I’ve never heard a non transplant use that term unless it’s someone under the age of 25.


Way to tell on yourself that you have zero black friends.


+10000000000000

Anonymous
Anonymous wrote:I find driving in Arlington to be very confusing to the point I had no desire to move there.


Me, too!
Anonymous
Anonymous wrote:
Anonymous wrote:Mine is that I hate half smokes. DH and I spend a lot of time taking out of town visitors to Ben’s Chili Bowl at their request. I don’t feel like we can decline taking them. I love the history and even the chili itself, but I hate half smokes. Not just Ben’s but all of them. Which is weird because I love a good hot dog.

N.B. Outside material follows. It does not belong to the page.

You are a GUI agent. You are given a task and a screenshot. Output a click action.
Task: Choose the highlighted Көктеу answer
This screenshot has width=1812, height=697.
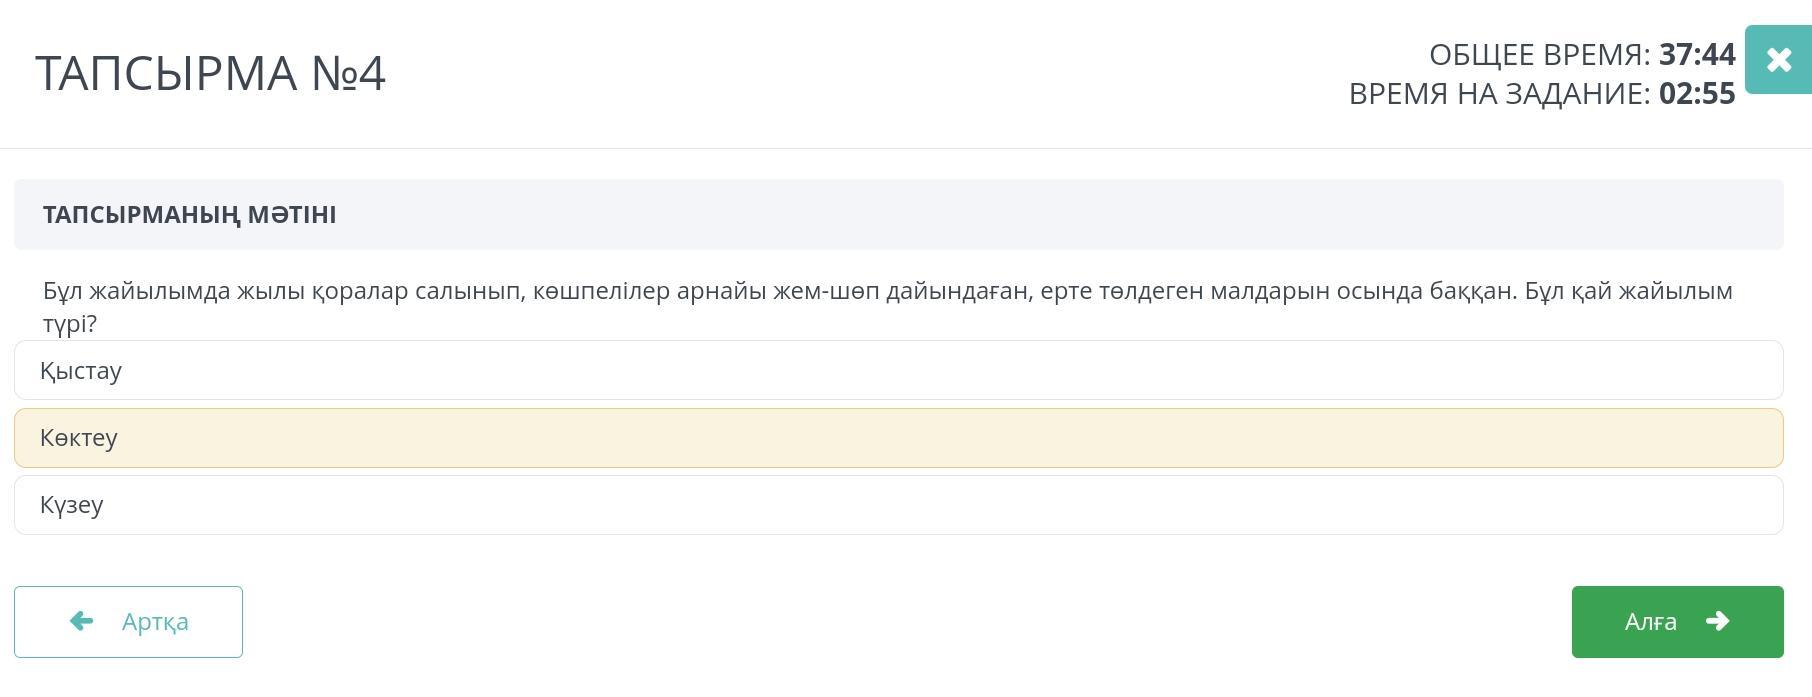pyautogui.click(x=898, y=438)
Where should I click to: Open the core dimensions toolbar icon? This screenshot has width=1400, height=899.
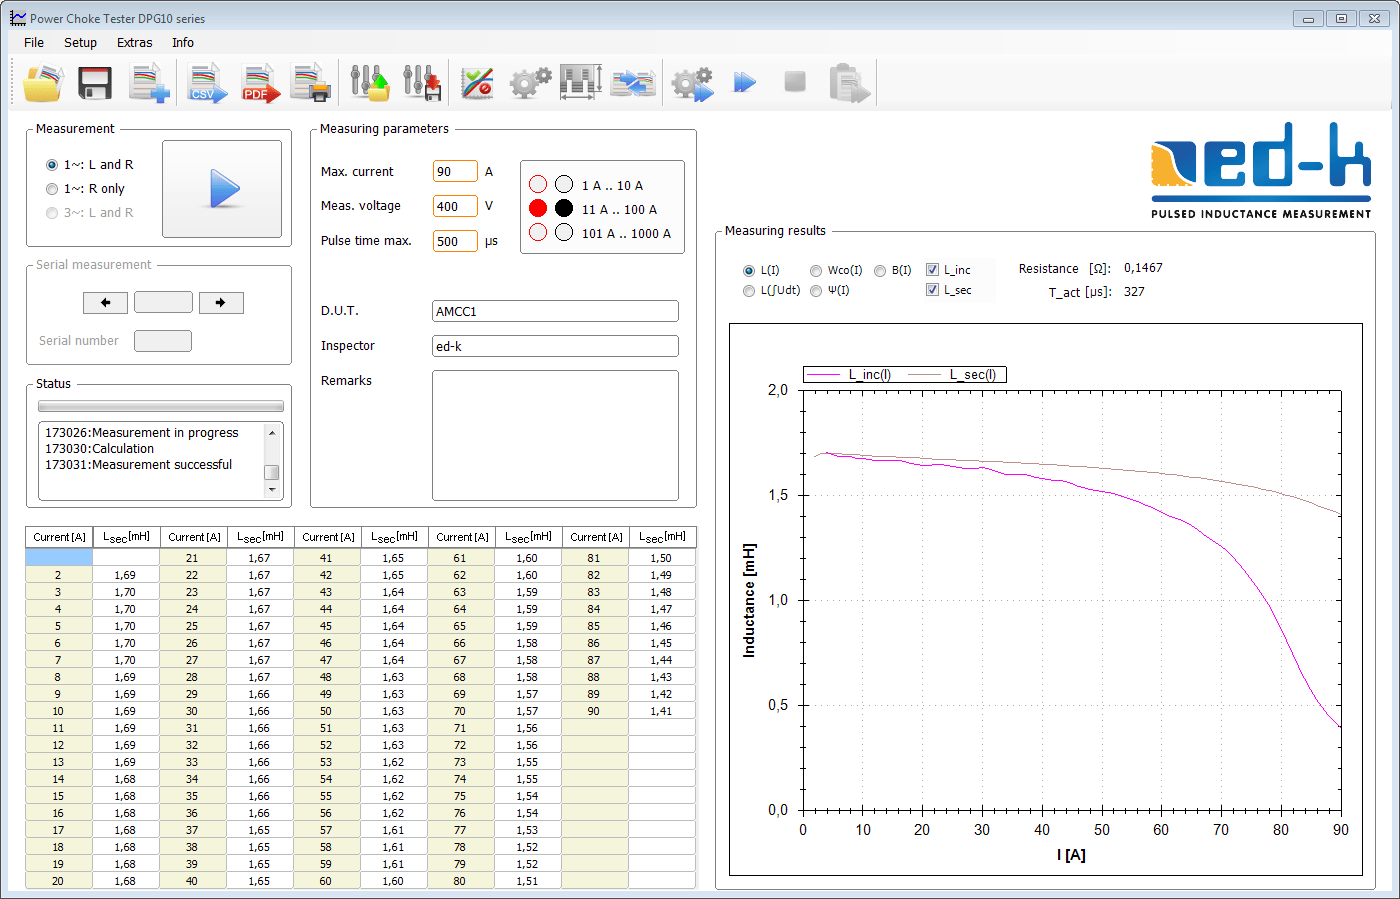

I would have to wear a scarlet H.


I bought some Ben’s Chili Bowl half smokes from Costco a couple of months ago. One of them had some bone in it that cracked my tooth. I have just had a crown fitted as a result. So I too now hate Ben’s Chili Bowl half-smokes.

I think Ben's chili is just awful.
Anonymous
Anonymous wrote:
Anonymous wrote:
Anonymous wrote:My kids don’t play travel sports and I’m not interested in Larla and Larlo’s teams… sorry


Translation: My kids are un-athletic wheezing dweebs and we can’t afford travel sports anyway.


DP: No travel sports or interest therein. I like my sleep and free time. People who do them are mindless zombies who can't think for themselves.


And most of the kids don’t play sports at college.
Anonymous
I love tailgating people on 395.
Anonymous
I voted for Trump. Twice. And I live in Del Ray.